Take charge of your stress

December is a busy, chaotic, pressured, stressful time. The holidays bring joy and frustration, although sometimes it’s hard to separate one from the other. The end of the business and calendar years also increase tension as we rush around trying to multitask, wrap up projects and budgets, deal with personal and family angst and prepare ourselves for the coming year.

What we need is our own way to help reduce stress and disorganization, improve our focus, and slow down enough – in a short, manageable period – to regain our emotional and physical footing without losing traction or productivity. Some people hit the gym, run or take a walk; others go out to eat, read, nap, pray or call a friend. Many also find that the pursuit of mindfulness – the ability to slow ourselves down, focus and truly be present in the moment – can be enhanced through meditation.

Anyone can practice meditation. It’s simple and inexpensive, and it doesn’t require special gear, clothes or equipment. And we can practice meditation wherever we are – out for a walk, riding the bus, waiting at the doctor’s office or between meetings. Spending even a few minutes in meditation can restore our calm and inner peace.

Inserting calmness in our day

Meditation has been practiced for thousands of years. Originally meant to help deepen understanding of sacred and mystical forces of life, meditation is now commonly used for relaxation and stress reduction.

During meditation, we focus our attention and eliminate the stream of jumbled thoughts that may be crowding our mind and causing stress. And the benefits don’t cease when our meditation session ends. Meditation can help carry us more calmly through the day and may improve certain medical conditions.

The emotional benefits of meditation can include:

  • Gaining a new perspective on stressful situations
  • Building skills to manage our stress
  • Increasing self-awareness
  • Focusing on the present
  • Reducing negative emotions

How you can help yourself relax

Meditation is an umbrella term for the many ways to a relaxed state of being. There are many types of meditation and relaxation techniques that have meditation components. All share the same goal of achieving inner peace.

Meditation also is useful in dealing with medical conditions worsened by stress, such as anxiety disorders, asthma, cancer, heart disease, high blood pressure, pain and trouble sleeping.

Don’t let the thought of meditating the “right” way add to your stress. If you choose to, you can attend special meditation centers or group classes led by trained instructors. But you can also practice meditation easily on your own.

And you can make meditation as formal or informal as you like, however it suits your lifestyle and situation. Some people build meditation into their daily routine. For example, they may start and end each day with an hour of meditation. But all you really need is a few minutes of quality time for meditation.

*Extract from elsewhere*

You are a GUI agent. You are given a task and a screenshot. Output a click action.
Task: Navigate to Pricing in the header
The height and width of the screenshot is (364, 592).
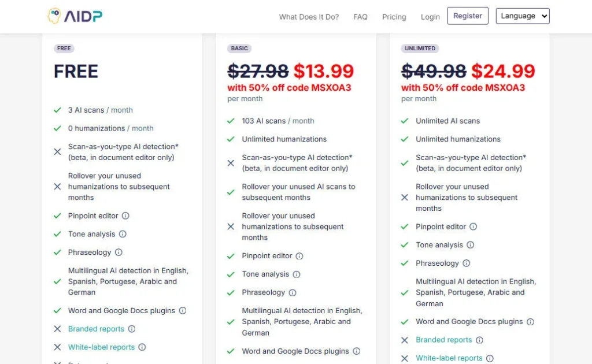394,17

Here are some ways you can practice meditation on your own, whenever you choose:

  • Breathe deeply. This technique is good for beginners because breathing is a natural function. Focus all attention on breathing. Concentrate on feeling and listening and inhale and exhale through the nostrils. Breathe deeply and slowly. When attention wanders, gently return your focus to breathing.
  • Scan your body. When using this technique, focus attention on different parts of your body. Become aware of your body’s various sensations, whether that’s pain, tension, warmth or relaxation. Combine body scanning with breathing exercises and imagine breathing heat or relaxation into and out of different parts of your body.
  • Repeat a mantra. You can create your own mantra, whether it’s religious or secular. Examples of religious mantras include the Jesus Prayer in the Christian tradition, the holy name of God in Judaism, or the “om” mantra of Hinduism, Buddhism and other Eastern religions.
  • Walk and meditate. Combining a walk with meditation is an efficient and healthy way to relax. You can use this technique anywhere you’re walking, such as on a wooded path, on a city sidewalk or at the mall. When using this method, slow down the pace of walking so that you can focus on each movement of your legs or feet. Don’t focus on a particular destination. Concentrate on your legs and feet, repeating action words in your mind such as lifting, moving and placing as you lift each foot; move your leg forward and place your foot on the ground.
  • Engage in prayer. Prayer is the best known and most widely practiced example of meditation. Spoken and written prayers are found in most faith traditions. You can pray using your own words or read prayers written by others. Check the self-help section of your local bookstore for examples. Talk with your rabbi, priest, pastor or other spiritual leader about possible resources.
  • Read, write, listen and reflect. Many people report that they benefit from reading poems or sacred texts, and taking a few moments to quietly reflect on their meaning. You can also listen to sacred music, spoken words or any music you find relaxing or inspiring. You may want to write your reflections in a journal or discuss them with a friend or spiritual leader.
  • Focus your love and gratitude. In this type of meditation, you focus your attention on a sacred object or being, weaving feelings of love, compassion and gratitude into your thoughts. You can also close your eyes and use your imagination or gaze at representations of the object.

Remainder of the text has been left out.